A quick search on jisho.org reveals that many of the first page results of words that end with a ず are adverbs. So this type of adverb is common.

In fact, it's true (at least for these first page results) that a word is an adverb if and only if the final ず is written in kana instead of being part of the reading of a kanji.

This doesn't seem like a coincidence.

I know that ず was historically a negative conjugation (per this question), but I can't really why that would make it a common adverb ending.

Does anyone know why this might be the case?

  • Including the adverb tag in the jisho search might make it easier to navigate.

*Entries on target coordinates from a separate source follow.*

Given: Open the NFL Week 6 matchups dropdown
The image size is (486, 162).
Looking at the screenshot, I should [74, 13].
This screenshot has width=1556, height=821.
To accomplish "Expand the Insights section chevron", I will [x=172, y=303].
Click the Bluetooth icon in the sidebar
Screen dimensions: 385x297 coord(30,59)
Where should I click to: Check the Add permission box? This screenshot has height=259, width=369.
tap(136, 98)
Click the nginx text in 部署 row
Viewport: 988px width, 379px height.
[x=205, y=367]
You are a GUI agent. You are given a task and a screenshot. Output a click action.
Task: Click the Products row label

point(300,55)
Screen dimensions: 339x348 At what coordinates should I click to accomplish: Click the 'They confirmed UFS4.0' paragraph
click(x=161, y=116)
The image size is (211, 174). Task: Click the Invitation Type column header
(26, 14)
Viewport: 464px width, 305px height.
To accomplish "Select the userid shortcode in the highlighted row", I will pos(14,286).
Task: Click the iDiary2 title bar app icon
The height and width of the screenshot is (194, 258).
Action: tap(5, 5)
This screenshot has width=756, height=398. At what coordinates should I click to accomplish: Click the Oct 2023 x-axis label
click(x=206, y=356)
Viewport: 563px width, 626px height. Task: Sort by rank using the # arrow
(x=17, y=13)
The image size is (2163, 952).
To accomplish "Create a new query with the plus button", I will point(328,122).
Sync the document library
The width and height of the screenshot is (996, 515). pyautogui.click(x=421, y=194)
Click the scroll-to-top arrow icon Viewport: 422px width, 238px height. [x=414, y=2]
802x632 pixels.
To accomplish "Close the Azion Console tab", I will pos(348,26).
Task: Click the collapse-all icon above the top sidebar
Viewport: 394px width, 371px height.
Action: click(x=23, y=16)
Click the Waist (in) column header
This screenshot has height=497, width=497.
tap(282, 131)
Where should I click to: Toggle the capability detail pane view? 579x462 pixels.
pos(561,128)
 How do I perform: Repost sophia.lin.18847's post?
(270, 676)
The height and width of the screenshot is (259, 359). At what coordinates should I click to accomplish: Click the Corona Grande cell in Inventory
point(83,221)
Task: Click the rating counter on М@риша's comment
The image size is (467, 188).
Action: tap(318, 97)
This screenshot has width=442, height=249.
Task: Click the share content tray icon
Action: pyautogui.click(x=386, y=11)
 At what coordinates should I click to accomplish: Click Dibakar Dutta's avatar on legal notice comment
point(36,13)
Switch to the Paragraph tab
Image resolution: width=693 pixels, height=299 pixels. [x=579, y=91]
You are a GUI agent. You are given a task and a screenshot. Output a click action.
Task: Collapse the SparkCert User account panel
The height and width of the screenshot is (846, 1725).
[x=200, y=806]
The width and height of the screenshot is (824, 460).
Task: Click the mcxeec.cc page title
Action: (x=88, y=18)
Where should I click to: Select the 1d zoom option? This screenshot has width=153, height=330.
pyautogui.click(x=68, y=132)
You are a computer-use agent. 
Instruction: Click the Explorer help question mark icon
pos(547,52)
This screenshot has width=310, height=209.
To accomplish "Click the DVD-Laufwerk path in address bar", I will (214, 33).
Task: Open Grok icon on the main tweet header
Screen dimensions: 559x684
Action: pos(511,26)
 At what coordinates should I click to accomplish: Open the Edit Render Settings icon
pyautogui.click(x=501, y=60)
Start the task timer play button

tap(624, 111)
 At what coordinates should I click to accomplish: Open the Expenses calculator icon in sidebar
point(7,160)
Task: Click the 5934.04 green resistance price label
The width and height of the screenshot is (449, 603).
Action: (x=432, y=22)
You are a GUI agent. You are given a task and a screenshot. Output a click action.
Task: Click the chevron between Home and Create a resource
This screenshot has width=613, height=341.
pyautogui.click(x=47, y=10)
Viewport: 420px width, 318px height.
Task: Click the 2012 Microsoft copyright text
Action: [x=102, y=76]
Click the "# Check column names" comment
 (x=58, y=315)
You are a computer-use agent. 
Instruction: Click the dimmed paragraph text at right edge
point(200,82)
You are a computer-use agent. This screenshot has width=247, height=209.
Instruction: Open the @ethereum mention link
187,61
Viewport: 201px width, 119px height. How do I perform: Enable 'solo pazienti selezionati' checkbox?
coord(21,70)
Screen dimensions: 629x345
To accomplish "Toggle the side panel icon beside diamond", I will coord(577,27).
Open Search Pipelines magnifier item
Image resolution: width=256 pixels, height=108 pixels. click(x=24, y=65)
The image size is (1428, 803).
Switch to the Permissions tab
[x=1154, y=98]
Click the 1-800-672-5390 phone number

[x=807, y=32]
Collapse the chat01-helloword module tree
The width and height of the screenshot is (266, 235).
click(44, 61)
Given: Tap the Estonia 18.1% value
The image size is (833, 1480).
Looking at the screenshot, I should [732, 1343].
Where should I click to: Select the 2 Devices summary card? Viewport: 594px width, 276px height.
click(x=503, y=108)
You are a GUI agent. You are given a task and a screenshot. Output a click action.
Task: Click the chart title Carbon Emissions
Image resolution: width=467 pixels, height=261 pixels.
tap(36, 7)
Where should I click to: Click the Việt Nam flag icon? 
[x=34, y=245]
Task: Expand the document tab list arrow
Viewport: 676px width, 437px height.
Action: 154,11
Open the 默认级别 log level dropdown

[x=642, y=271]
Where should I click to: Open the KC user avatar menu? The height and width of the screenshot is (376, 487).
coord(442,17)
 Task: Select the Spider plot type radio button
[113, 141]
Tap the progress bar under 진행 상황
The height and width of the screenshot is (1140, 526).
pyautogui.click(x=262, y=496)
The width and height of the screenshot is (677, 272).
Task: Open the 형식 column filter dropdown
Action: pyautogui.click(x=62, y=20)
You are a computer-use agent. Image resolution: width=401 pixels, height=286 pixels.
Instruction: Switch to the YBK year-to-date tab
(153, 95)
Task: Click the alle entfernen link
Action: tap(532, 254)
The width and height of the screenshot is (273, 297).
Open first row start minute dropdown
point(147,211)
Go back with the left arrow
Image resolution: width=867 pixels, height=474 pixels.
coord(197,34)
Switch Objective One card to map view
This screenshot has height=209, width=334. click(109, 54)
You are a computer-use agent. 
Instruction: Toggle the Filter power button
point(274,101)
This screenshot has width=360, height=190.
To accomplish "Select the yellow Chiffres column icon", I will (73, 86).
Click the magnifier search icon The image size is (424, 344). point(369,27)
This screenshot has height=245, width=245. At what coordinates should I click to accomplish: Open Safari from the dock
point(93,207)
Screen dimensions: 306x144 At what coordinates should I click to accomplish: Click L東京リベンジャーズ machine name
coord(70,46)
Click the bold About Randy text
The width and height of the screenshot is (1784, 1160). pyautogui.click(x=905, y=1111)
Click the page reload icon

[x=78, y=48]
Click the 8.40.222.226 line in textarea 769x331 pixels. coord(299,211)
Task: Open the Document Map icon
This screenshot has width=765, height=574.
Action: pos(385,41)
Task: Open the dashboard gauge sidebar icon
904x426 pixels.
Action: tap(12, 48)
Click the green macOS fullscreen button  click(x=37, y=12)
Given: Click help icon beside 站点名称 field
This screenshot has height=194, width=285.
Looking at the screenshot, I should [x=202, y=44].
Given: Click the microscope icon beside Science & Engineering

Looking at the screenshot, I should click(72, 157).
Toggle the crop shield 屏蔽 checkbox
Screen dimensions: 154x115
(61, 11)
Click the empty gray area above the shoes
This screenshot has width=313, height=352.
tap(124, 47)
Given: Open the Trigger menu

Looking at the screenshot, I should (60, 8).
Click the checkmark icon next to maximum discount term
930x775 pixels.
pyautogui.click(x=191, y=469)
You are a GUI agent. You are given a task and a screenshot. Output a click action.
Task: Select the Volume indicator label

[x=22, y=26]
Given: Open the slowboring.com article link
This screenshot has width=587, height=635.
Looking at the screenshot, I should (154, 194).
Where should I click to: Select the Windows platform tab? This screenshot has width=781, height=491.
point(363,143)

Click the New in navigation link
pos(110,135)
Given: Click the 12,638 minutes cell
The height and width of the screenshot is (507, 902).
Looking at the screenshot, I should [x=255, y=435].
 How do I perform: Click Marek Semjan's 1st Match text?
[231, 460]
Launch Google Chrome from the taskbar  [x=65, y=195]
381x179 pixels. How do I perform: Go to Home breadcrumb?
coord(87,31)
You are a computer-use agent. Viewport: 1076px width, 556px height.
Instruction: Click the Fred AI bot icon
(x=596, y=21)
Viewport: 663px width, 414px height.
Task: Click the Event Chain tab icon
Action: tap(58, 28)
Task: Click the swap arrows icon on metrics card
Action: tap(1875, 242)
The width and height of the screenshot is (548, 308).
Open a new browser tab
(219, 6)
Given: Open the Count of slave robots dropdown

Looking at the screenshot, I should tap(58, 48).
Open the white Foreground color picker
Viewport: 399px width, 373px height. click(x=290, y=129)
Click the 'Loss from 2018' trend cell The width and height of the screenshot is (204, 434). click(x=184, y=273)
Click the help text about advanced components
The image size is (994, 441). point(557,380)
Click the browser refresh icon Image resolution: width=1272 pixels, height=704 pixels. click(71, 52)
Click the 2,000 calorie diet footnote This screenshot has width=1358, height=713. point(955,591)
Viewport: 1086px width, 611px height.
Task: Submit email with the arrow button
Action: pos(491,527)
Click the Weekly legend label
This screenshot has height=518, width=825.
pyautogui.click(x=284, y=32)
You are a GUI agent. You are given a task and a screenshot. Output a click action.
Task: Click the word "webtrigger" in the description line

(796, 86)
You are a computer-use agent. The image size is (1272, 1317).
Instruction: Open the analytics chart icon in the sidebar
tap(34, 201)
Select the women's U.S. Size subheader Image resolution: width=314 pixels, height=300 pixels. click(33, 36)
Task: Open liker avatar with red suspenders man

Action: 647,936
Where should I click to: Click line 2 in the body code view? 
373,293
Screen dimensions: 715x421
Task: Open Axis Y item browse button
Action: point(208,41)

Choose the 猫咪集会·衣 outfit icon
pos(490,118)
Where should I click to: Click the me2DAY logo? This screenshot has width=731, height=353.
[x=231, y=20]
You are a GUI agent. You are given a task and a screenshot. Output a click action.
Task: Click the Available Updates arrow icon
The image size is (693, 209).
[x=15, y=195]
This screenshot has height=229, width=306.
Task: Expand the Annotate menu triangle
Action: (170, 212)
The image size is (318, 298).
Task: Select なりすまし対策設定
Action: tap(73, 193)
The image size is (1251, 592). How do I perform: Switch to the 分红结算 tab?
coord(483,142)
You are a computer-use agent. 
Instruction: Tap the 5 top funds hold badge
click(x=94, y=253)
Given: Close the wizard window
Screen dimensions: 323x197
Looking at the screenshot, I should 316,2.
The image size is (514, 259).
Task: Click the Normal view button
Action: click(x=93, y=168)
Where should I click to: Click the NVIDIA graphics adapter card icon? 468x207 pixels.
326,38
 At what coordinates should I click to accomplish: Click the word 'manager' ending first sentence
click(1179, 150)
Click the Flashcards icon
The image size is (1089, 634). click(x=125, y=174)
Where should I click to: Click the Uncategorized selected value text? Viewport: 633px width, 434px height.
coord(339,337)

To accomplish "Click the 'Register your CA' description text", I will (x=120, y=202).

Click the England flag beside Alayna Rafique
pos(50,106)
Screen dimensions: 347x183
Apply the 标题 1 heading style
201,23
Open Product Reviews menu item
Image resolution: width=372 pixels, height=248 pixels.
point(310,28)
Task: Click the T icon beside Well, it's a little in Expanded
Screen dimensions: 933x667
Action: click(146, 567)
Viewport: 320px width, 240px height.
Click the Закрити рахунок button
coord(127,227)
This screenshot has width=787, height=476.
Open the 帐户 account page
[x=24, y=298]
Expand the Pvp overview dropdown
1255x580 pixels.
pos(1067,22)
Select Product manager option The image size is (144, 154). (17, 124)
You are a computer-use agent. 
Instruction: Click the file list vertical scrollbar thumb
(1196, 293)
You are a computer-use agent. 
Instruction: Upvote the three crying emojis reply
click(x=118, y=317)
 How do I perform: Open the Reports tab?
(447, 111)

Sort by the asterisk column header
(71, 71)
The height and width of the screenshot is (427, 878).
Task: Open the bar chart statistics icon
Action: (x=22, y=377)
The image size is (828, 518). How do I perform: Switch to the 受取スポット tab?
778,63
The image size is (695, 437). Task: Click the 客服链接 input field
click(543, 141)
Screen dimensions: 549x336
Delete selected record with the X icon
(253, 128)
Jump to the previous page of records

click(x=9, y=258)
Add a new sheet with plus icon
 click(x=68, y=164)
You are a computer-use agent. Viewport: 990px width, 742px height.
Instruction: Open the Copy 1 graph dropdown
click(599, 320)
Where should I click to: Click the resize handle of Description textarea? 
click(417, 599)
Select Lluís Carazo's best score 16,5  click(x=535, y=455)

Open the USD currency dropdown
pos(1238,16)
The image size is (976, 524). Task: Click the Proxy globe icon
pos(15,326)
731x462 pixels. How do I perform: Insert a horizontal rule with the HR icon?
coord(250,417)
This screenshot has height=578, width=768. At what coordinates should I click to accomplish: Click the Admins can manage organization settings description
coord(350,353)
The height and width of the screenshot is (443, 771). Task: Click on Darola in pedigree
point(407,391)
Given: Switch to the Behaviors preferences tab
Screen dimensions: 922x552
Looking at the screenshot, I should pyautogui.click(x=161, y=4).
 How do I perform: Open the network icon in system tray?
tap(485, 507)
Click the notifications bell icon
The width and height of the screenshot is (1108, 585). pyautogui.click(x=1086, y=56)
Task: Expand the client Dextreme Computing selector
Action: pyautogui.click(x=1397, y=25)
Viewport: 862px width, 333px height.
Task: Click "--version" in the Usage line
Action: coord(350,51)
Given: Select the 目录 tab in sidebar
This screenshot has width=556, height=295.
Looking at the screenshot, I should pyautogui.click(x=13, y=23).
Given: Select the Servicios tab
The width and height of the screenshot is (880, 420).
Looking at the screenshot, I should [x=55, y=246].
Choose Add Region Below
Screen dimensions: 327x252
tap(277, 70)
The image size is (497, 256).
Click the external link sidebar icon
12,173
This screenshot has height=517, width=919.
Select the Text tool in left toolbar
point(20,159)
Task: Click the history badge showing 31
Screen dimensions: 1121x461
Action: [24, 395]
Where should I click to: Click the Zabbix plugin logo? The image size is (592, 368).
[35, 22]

And there are some adverbs where the final mora is ず but it can be written in kanji (しずしず, 静々, 静静)
    – Leebo
    Jul 23, 2020 at 3:17
  • Oooh handy. I'll leave the linked search as is because I think it's noteworthy that there are so many first-page adverb results (7), compared to 1 for *つ and 0 for *か (just a couple random examples).
    – jrpear
    Jul 23, 2020 at 3:24

1 Answer 1


I don't think so many adverbs with ず in Japanese adverbs but I find some examples of Japanese adverbs with "ず" at the end of a word are;

Group A: ず means negative conjugation あいかわらず (as not changed) あしからず (do not treat it as bad thing) おもいがけず (as not supposed) おもわず (as not supposed)

Group B: ず is a part of Mimetic word うずうず (itchy) ぐずぐず (tardily)

Adverbs are changed shape of verb. Above Group A is changed with negative form of verbs.